TASK BRIEF:
Output, without alteration, the first line of the entries and each line after it, stopping with the line that contains "is (447, 508).".

PROVIDED DATA:
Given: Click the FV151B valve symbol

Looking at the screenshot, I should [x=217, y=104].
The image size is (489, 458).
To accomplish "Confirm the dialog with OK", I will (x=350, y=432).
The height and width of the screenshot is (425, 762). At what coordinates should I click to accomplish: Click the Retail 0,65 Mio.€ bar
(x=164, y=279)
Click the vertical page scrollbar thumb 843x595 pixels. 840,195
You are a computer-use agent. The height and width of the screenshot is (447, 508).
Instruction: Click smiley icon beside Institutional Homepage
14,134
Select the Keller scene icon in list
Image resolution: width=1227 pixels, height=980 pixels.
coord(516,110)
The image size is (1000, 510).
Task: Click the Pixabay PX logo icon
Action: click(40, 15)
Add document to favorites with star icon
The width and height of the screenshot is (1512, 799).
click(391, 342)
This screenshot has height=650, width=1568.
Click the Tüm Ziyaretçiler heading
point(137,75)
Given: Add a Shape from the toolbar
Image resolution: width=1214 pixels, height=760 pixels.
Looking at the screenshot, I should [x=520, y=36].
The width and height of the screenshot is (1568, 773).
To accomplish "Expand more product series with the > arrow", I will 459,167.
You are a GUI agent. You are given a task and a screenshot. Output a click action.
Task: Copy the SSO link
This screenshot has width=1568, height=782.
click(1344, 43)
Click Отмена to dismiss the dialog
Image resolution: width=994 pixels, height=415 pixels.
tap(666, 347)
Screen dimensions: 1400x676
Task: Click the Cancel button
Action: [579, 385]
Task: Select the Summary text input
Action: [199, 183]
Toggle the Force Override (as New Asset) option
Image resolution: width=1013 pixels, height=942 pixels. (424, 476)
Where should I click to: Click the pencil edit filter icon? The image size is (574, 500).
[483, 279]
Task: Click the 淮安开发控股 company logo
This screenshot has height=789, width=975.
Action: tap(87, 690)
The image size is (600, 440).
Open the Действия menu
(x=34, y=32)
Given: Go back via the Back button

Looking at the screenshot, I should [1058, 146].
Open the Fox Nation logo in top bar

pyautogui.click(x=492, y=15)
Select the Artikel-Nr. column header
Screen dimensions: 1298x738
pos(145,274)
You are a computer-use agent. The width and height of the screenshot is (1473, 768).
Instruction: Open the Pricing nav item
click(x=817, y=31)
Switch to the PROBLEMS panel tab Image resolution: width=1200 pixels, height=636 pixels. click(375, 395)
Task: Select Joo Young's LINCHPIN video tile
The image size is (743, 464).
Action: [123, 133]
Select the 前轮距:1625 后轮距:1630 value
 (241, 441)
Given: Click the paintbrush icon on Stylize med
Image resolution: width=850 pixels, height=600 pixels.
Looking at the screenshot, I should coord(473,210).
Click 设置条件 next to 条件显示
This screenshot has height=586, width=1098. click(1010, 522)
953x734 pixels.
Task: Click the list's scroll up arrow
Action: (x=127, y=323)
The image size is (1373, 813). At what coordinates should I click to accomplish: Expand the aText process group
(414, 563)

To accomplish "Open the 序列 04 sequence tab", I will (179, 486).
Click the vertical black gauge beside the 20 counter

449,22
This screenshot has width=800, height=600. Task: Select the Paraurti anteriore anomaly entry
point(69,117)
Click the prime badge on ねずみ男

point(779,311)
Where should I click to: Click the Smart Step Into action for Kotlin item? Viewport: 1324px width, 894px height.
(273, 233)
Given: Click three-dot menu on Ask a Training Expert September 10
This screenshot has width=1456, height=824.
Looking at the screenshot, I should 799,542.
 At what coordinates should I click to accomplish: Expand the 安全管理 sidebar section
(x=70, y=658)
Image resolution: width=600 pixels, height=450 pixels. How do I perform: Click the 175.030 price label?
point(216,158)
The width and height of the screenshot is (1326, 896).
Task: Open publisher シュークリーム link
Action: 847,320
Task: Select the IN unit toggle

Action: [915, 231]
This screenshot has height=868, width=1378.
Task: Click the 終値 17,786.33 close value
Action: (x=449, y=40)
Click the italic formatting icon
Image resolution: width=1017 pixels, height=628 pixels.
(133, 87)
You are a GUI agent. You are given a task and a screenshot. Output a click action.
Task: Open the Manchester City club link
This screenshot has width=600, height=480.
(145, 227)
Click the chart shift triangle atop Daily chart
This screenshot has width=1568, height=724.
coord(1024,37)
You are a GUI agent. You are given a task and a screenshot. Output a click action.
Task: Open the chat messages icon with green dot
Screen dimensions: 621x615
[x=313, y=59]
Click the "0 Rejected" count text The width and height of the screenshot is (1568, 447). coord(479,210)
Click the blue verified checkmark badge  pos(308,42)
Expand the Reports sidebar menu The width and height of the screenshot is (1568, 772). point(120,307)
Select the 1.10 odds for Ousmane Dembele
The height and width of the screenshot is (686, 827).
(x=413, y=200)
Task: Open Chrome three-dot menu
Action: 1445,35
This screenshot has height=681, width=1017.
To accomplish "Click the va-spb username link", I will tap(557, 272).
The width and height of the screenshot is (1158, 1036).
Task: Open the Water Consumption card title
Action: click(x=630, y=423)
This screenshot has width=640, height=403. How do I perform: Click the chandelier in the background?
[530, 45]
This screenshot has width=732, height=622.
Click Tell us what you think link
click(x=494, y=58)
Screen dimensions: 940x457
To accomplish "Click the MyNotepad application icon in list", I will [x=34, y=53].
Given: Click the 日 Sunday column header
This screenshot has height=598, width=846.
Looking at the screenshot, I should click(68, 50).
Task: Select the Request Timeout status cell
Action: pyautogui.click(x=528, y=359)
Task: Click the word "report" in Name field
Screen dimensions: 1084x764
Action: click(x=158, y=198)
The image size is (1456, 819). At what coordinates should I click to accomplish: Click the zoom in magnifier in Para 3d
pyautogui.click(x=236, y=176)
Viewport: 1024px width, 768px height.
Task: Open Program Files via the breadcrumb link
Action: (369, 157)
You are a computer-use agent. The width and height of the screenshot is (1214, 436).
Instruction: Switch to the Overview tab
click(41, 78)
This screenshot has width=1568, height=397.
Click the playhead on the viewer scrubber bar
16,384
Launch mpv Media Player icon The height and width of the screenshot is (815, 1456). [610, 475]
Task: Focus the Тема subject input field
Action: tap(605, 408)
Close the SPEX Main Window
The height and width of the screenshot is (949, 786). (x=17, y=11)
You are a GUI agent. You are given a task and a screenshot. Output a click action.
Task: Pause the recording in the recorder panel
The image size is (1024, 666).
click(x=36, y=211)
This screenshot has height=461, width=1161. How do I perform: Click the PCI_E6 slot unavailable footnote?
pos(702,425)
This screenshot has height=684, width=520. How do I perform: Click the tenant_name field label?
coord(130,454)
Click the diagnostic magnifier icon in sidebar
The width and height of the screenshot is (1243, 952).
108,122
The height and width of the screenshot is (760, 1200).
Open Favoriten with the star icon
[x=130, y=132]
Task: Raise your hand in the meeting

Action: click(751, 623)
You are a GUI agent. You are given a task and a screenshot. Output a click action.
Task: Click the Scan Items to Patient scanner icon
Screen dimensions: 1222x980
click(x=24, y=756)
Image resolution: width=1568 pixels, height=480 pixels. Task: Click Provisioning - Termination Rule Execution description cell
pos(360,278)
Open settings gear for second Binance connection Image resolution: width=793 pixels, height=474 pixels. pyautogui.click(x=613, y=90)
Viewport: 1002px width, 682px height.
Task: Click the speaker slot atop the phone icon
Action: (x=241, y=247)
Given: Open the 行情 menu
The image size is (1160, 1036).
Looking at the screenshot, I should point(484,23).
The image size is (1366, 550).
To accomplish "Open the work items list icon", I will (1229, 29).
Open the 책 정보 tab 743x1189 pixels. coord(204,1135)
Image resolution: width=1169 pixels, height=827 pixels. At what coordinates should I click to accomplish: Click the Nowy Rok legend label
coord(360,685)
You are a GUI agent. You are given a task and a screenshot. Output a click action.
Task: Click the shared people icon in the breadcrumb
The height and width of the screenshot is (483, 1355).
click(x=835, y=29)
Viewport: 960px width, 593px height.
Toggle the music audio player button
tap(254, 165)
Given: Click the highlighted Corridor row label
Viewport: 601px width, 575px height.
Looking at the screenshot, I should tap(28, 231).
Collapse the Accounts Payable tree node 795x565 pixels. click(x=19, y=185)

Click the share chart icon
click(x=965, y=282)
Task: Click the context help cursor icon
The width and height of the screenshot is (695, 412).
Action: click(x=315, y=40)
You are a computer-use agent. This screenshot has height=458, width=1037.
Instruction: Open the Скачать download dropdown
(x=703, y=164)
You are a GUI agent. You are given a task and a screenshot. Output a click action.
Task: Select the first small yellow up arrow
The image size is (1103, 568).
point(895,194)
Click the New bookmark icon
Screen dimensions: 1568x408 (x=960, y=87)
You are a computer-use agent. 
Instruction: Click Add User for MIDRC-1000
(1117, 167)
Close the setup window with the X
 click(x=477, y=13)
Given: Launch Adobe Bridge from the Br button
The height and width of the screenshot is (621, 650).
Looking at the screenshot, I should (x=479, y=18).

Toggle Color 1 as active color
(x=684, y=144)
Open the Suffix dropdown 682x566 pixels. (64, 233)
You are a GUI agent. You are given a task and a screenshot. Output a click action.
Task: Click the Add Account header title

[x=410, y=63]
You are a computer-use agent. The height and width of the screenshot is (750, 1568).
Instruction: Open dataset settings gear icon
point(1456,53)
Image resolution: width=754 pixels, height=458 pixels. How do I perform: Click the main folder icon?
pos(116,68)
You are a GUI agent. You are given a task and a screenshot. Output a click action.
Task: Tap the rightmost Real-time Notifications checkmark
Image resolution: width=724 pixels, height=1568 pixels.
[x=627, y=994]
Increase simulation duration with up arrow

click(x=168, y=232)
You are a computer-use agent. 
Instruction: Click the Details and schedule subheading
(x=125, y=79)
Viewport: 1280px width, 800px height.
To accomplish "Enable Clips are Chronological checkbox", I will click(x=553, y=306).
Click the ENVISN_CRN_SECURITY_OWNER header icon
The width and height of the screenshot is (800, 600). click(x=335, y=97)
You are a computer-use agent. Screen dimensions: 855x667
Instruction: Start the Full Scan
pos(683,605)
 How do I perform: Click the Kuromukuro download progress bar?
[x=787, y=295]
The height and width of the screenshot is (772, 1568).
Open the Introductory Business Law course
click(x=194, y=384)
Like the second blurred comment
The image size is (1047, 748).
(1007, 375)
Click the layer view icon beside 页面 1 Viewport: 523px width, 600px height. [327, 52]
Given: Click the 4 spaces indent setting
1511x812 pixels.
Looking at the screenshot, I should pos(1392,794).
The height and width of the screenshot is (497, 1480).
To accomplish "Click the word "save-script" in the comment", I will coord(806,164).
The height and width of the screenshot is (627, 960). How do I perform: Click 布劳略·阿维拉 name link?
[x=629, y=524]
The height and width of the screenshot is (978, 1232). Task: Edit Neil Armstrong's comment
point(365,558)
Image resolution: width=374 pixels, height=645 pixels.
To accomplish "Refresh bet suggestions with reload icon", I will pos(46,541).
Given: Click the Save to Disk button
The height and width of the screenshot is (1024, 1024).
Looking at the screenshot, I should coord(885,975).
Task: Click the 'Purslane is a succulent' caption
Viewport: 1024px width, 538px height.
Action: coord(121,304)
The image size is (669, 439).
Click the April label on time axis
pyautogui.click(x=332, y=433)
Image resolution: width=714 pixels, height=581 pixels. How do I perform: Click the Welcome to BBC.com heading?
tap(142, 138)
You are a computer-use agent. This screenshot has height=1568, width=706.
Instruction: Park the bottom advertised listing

ANSWER TO THE PROBLEM:
Given: Click the FV151B valve symbol

Looking at the screenshot, I should [x=217, y=104].
The image size is (489, 458).
To accomplish "Confirm the dialog with OK", I will (x=350, y=432).
The height and width of the screenshot is (425, 762). At what coordinates should I click to accomplish: Click the Retail 0,65 Mio.€ bar
(x=164, y=279)
Click the vertical page scrollbar thumb 843x595 pixels. 840,195
You are a computer-use agent. The height and width of the screenshot is (447, 508).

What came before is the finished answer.